The wolf turn to easy-graceful-sideways-position straddle is good.

The “grandma can’t get up the way she used to” is better.

But it’s those “Oh don’t worry about it, Jana Bieger, I’ll just keep going, happens all the time” gestures after clawing herself back up onto the beam that really earn the #2 position.

Connection bonus, as far as I’m concerned.

#1: The “Wolfkino”

Could it be any other way?

What Jordan hadn’t counted on is that THE POWER OF THE WOLF CANNOT BE CONTAINED BY MERE MORTALS.

Standing up after the first turn, rather than subduing the wolf like her calculations told her it would, ended up only making the wolf grow stronger and stronger and AHHHHHHHHHHHHHH.

Jordan was found several days later, in a forest clearing, with two small puncture wounds on the back of her neck and no memory of what had happened or who Rhonda Faehn even is.

The case remains unsolved.

11 thoughts on “The Wolf Turns of Nationals, 2017 Edition”

  1. Dealing with the flooding in Houston– this is definitely the funniest thing I’ve seen in a couple of days. Thanks. What’s it going to take for coaches to get these out of routines? They are disasters.

    1. Literally they would have to be devalued in the next code to something “not worth it”. Like of course people are going to use them to get a D or E dance element on beam or floor. Its even showing up in Russia, ie melnikova on beam and floor!!!!

      1. Agreed they would have to be devalued before people would stop doing them. And unfortunately, this post shows (in a hilarious way) why the wolf turn is such a hard element to do well and why it is rated as highly as it is. So unless the FIG decides that it wants to devalue it just for the sake of discouraging it, not going to happen. From an actual difficulty rating, it’s probably correct. Although personally, I feel like an Okino would be easier and more attractive than a triple wolf turn and same for a regular double turn vs the double wolf turn so I’m a little surprised we see the wolf option chosen so often over the upright version.

      2. The best solution would be to deduct the crap out of wolf turns. Obviously with the the exception of Chiles and maybe Locklear, the ones we saw here probably do, but just in general. The only acceptable wolf turns I’ve ever seen have come from Lauren Mitchell and Simone Biles.

      3. @Zyxcba The problem is that even if they started taking large deductions on poorly executed wolf turns, we wouldn’t know since E scores don’t indicate which skills the deductions were taken from. Taking a large deduction for a wolf turn with poor form would only drop a gymnast’s E score several tenths (say maybe around 3 tenths or so) lower than what it would’ve been without the poor wolf turn, and it’s unlikely that we’d be able to look at the E score compared to that of gymnasts who didn’t do a bad wolf turn and say “Oh, she must’ve lost a lot for that wolf turn.” In a routine that’s a minute and a half long, it’s hard to say exactly where a few tenths in deductions came from.

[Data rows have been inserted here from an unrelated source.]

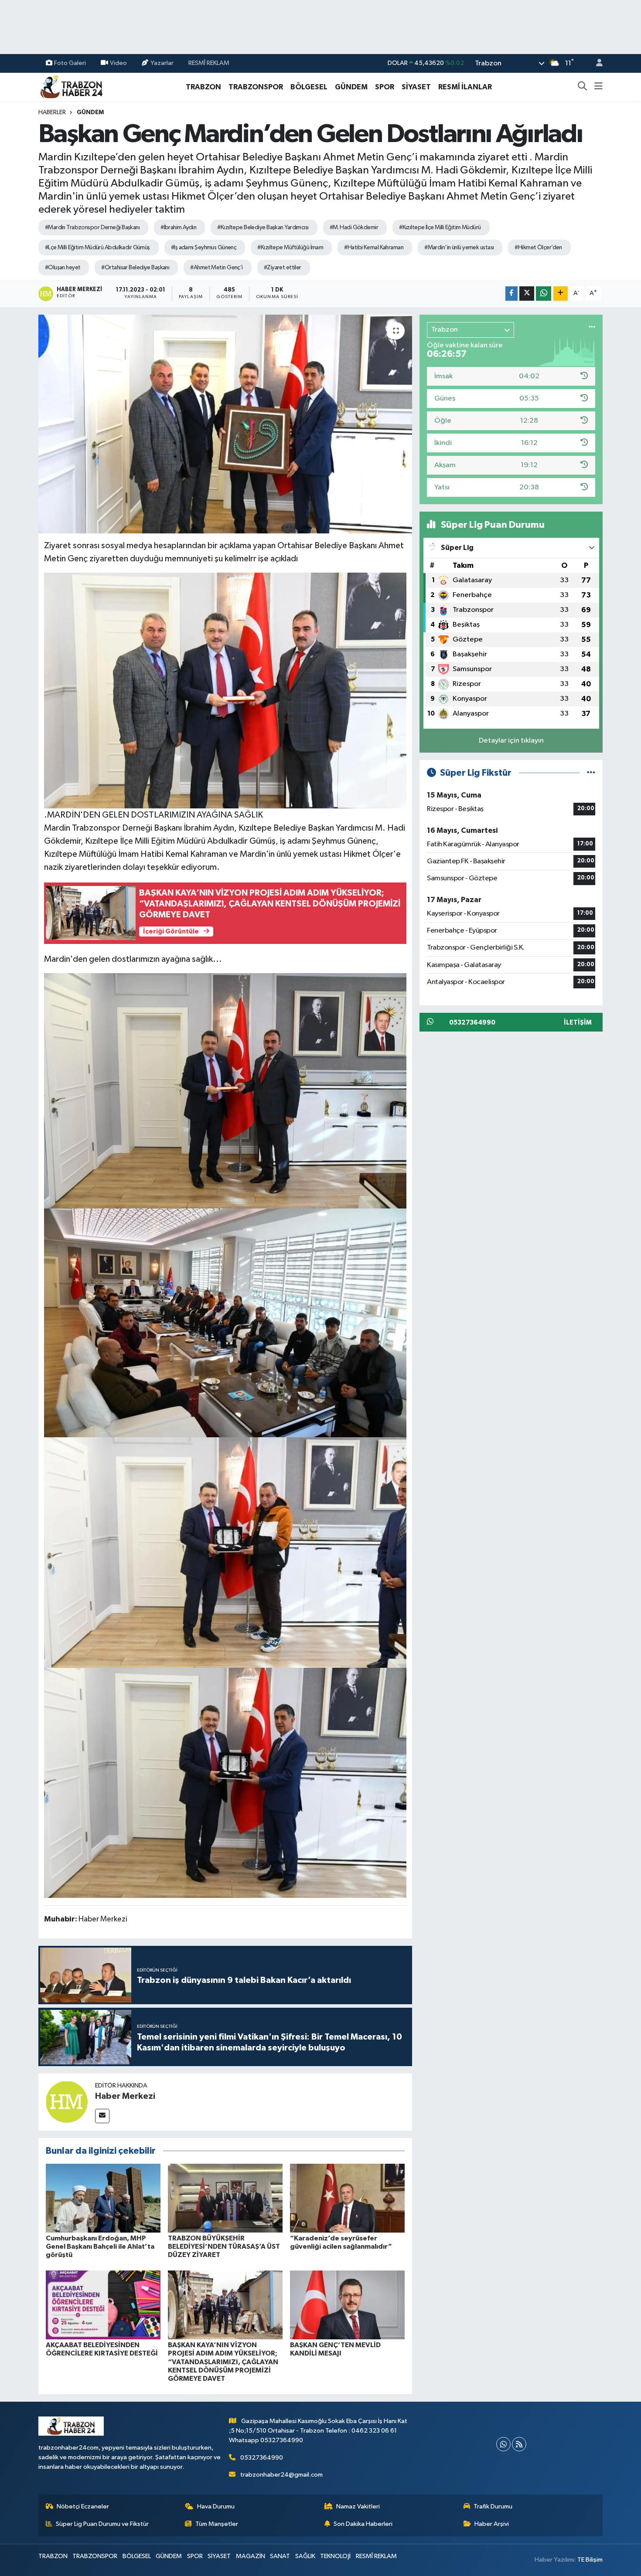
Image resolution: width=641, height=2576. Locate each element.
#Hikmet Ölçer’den (538, 247)
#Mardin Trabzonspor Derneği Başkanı (92, 227)
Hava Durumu (216, 2506)
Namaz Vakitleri (358, 2506)
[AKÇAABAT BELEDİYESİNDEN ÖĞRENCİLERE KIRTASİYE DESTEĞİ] (103, 2304)
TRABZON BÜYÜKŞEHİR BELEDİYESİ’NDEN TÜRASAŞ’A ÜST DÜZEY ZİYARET (224, 2246)
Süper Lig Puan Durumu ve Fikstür (102, 2524)
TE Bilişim (590, 2559)
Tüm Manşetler (216, 2524)
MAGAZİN (250, 2556)
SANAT (280, 2556)
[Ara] (582, 87)
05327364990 (261, 2457)
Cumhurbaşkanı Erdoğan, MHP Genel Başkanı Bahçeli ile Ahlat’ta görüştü (100, 2246)
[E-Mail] (102, 2116)
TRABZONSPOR (255, 87)
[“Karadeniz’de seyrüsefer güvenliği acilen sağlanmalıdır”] (347, 2198)
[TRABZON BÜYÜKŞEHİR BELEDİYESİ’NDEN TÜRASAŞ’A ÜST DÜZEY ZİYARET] (225, 2198)
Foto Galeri (70, 63)
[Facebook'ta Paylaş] (511, 293)
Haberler (52, 112)
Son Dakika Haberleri (363, 2524)
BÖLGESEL (308, 87)
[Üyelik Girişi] (596, 63)
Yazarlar (162, 63)
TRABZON (203, 87)
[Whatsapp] (503, 2444)
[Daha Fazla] (560, 293)
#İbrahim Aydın (178, 227)
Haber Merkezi (125, 2096)
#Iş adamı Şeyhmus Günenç (204, 247)
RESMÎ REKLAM (208, 63)
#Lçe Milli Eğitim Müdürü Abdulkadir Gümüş (97, 247)
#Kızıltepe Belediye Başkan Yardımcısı (262, 227)
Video (118, 63)
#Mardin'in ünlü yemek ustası (459, 247)
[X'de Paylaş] (526, 293)
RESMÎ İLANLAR (465, 87)
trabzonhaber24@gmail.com (281, 2474)
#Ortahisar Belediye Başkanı (135, 268)
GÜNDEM (351, 87)
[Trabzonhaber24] (71, 86)
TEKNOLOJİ (335, 2556)
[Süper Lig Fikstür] (591, 773)
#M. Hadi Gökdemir (354, 227)
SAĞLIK (305, 2556)
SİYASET (416, 87)
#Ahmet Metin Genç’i (216, 268)
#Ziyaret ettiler (282, 268)
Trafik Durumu (493, 2506)
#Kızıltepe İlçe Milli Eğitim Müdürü (440, 227)
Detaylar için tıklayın (511, 740)
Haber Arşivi (491, 2524)
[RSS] (519, 2444)
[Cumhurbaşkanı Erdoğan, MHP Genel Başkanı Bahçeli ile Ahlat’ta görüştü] (103, 2198)
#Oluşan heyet (63, 268)
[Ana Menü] (598, 87)
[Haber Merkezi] (67, 2101)
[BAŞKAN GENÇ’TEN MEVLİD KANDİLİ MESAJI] (347, 2304)
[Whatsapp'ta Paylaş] (543, 293)
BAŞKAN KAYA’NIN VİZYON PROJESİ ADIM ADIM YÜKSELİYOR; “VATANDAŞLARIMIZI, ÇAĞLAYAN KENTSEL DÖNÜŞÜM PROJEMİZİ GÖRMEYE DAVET (223, 2362)
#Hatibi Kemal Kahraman (373, 247)
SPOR (384, 87)
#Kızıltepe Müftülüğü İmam (290, 247)
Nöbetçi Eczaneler (83, 2506)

  2. I was just thinking the nice thing about watching a competition like Universiade is that even though the level of gymnastics was much lower and there was ick like Larisa’s layout full, we didn’t have to deal with another onslaught of wolf turns and terrible side leaps. The US is still well ahead of the field in awful, code-friendly dance elements. Unfortunately I think it will take the entire world looking like a mini-US nationals for the FIG to do anything about it, but we can always hope.

    All hail the Wolfkino though. That one can stay.

  3. My internet was extremely slow today and it took like 12 minutes for the gifs to load. So i read your descriptions and tried to imagine what those wolf turns would look like.
    But then the gifs appeared!! They were even more hilariously absurd than i could have imagined! This was another excellent post haha. It kind of made me appreciate wolf turns (as the comedy gold that they are).

  4. Kudos to Riley since her wolfturns are slmost watchable (supposing she finishes it correctly). Others are just horrible. It highlights bad feet (talking about you, Alyona).

  5. Looking at these, how many of these wolf turns got D credit as intended? Any D score CSI experts out there?

    I’d say the ones that *deserved* full credit were:
    None.

    But:
    Locklear came close with her triple, though I’d say that wasn’t a low enough squat throughout the whole turn.
    Smith obvs got credited because 15.3 or whatever, but Idk if I’d even give her a single, her squat was so high.

    Looking at turns like Shennikova’s, does she get the skill at all if she falls without putting her foot down? Is she at risk for not fulfilling the turn credit in the CR?

    If you don’t finish your wolf turn in wolf position, do you get D credit for it?

    My point being, if this wasn’t domestic scoring, would the risk really be worth the potential reward when hit?

  6. The wolf turns on FX all being choreographed into roll out somehow make it look even worse. My husband asked me if everyone was covering falls or if they were supposed to be on the FX and he couldn’t tell because the turns were so out of control! 😂😂😂 It’s funny but also awful.

  7. I was hoping to heck that you’d include Jordan’s on this list. Was not disappointed to see it #1. It really is an example of something being so bad it actually becomes good. I think this should be added to the Code. The “Chiles”. A 4 and 1/4 spin on beam starting in wolf position, ending in standing.